API

Standard usage

Newton.newtonsolve — Function

newtonsolve(rf!, x0::AbstractVector, [cache::NewtonCache]; tol=1.e-6, maxiter=100)

Solve the nonlinear equation (system) r(x)=0 using the newton-raphson method by calling the mutating residual function rf!(r, x), with signature rf!(r::T, x::T)::T where T<:AbstractVector x0 is the initial guess and the optional cache can be preallocated by calling NewtonCache(x0). Note that x0 is not modified, unless aliased to getx(cache). tol is the tolerance for norm(r) and maxiter the maximum number of iterations.
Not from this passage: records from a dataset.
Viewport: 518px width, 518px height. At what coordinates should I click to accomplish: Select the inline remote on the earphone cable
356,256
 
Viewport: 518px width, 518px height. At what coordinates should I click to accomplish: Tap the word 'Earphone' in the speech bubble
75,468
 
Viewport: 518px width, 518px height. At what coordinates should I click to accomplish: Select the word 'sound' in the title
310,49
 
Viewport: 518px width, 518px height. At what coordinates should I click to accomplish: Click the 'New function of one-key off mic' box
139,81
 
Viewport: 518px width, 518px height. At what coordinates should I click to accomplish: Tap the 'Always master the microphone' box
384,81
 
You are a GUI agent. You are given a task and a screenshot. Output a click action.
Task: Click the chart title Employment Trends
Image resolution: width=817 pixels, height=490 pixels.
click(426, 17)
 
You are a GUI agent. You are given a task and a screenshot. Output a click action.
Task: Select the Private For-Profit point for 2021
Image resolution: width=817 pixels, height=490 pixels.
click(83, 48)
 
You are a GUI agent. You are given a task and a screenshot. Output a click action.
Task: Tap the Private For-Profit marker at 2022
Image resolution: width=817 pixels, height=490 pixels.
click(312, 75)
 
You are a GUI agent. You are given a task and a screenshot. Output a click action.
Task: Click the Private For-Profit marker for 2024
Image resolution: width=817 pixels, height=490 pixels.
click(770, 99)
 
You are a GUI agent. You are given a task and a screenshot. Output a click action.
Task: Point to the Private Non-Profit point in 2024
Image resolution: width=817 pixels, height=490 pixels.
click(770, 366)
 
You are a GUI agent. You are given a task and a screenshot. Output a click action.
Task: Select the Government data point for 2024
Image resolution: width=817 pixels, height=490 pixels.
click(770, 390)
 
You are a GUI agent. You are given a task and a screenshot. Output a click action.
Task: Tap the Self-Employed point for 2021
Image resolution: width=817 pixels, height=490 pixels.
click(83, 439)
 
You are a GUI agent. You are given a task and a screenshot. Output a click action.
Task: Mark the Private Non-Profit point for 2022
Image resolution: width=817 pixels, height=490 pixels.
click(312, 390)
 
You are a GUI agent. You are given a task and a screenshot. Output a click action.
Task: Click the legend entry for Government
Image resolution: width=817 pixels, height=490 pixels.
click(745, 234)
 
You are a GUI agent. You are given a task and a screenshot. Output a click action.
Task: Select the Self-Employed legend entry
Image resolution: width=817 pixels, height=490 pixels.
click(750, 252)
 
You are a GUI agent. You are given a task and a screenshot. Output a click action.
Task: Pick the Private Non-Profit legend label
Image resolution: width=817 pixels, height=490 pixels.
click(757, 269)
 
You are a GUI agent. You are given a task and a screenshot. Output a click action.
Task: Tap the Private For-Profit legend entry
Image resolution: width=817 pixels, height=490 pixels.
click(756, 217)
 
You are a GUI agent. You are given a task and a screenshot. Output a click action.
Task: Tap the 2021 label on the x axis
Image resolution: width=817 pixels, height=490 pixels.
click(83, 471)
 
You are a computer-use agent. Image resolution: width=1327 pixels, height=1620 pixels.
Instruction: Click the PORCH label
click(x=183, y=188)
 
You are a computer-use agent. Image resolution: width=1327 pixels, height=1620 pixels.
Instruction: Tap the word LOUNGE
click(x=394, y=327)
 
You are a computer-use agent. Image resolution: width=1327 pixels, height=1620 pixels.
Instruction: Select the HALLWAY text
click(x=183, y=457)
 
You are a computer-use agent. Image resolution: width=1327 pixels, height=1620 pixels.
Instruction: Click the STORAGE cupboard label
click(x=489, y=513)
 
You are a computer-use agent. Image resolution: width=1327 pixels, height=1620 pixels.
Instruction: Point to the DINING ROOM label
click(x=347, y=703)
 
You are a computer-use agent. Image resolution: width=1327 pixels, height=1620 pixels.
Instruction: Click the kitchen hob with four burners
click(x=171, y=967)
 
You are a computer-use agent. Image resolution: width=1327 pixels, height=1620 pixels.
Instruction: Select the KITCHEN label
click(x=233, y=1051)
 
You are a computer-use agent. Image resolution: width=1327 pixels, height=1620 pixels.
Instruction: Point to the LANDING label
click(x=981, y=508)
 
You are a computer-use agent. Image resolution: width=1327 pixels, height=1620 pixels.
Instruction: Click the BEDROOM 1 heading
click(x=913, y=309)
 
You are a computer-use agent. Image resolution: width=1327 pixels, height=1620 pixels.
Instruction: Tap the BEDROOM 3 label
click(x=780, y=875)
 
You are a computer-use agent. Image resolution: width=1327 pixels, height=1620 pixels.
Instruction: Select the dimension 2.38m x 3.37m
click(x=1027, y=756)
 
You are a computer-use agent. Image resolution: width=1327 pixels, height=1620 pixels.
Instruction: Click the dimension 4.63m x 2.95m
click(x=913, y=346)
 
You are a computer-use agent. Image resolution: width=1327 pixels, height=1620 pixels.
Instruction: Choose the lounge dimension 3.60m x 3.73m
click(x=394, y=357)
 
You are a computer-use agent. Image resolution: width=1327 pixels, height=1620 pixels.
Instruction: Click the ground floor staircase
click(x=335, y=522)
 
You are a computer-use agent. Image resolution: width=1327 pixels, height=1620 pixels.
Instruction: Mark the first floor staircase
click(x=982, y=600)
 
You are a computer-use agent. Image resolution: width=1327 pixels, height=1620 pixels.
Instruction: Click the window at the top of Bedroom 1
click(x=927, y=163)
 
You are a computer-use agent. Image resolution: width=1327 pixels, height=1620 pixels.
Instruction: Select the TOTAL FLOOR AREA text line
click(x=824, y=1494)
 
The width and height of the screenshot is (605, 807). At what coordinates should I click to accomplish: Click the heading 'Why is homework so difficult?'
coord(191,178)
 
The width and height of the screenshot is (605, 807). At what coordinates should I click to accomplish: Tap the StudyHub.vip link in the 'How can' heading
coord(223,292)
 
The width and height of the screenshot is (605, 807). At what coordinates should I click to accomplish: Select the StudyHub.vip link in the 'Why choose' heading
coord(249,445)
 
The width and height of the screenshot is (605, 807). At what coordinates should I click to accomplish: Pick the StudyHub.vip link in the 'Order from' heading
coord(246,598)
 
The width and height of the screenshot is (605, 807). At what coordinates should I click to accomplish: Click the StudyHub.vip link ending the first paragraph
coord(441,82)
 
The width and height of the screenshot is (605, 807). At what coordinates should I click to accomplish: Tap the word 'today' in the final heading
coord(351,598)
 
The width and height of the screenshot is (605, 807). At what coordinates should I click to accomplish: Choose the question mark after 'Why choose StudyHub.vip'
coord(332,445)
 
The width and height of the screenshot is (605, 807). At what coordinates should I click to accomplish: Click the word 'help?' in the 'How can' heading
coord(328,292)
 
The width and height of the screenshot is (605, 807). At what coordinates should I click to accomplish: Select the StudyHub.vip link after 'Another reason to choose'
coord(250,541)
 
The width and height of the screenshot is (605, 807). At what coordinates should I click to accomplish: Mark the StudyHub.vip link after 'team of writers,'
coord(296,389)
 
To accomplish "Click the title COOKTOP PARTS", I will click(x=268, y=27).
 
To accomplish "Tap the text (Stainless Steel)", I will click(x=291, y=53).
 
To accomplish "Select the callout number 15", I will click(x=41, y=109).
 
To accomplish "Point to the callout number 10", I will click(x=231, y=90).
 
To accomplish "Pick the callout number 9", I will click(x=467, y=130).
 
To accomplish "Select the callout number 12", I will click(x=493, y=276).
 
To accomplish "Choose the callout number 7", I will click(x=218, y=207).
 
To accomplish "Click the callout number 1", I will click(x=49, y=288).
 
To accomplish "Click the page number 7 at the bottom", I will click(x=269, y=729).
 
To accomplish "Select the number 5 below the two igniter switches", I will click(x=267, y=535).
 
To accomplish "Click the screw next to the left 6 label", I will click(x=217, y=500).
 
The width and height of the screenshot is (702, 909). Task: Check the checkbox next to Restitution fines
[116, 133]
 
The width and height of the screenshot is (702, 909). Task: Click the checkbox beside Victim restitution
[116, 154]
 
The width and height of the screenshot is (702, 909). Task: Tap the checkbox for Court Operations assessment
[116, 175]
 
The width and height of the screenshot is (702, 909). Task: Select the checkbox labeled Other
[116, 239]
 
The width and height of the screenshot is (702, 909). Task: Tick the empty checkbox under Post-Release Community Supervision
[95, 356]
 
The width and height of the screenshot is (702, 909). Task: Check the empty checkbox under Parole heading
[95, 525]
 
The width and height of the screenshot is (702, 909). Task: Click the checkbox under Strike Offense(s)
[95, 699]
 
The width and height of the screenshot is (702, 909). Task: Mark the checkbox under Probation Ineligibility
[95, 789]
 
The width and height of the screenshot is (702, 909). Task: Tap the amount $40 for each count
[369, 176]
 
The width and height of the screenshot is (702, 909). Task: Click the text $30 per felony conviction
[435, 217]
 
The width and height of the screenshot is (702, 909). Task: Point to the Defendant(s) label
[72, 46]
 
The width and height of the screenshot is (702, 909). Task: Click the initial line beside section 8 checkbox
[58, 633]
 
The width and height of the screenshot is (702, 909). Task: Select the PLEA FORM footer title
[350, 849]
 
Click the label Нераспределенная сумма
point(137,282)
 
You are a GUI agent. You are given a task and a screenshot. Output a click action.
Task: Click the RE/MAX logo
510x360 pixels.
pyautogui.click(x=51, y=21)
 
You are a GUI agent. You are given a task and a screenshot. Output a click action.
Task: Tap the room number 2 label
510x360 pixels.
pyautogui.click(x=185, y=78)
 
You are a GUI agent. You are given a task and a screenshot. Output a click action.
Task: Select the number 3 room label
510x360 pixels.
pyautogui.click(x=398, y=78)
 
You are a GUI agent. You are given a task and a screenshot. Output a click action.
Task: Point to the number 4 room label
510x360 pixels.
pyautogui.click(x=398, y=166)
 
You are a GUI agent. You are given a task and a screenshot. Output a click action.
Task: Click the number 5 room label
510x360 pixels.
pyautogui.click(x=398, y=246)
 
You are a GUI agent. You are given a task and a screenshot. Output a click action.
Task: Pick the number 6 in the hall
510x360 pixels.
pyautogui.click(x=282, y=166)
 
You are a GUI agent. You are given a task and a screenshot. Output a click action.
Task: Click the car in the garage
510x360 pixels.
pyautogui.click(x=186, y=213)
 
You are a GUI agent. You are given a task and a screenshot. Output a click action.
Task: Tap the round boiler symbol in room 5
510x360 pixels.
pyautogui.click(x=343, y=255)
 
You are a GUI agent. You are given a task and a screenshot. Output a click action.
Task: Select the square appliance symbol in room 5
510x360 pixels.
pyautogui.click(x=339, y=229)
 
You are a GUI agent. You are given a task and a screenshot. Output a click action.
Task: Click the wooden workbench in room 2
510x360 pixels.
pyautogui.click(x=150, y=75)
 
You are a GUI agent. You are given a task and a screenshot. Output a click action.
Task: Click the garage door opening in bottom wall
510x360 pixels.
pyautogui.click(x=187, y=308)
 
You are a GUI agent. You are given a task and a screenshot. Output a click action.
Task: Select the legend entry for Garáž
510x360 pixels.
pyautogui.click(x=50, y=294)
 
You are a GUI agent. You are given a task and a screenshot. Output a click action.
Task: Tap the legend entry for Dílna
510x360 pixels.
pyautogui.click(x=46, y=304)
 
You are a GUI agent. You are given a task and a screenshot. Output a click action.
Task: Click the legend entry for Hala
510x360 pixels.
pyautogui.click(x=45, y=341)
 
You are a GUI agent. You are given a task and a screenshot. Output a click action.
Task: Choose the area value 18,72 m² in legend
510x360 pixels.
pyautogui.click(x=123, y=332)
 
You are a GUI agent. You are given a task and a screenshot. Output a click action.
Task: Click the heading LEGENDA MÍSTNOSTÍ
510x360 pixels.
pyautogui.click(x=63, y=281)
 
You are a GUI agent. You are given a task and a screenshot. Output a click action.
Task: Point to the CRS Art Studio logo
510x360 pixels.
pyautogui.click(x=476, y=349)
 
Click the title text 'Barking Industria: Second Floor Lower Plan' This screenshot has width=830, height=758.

returns x, drdx, converged::Bool

drdx is the derivative of r wrt. x at the returned x.

source

newtonsolve(rf, x0::T; tol=1.e-6, maxiter=100) where {T <: 
    Union{Number, StaticArrays.SVector, Tensors.Vec, Tensors.SecondOrderTensor}}

Solve the nonlinear equation (system) r(x)=0 using the newton-raphson method by calling the residual function r=rf(x), with signature rf(x::T)::T x0::T is the initial guess, tol the tolerance form norm(r), and maxiter the maximum number of iterations.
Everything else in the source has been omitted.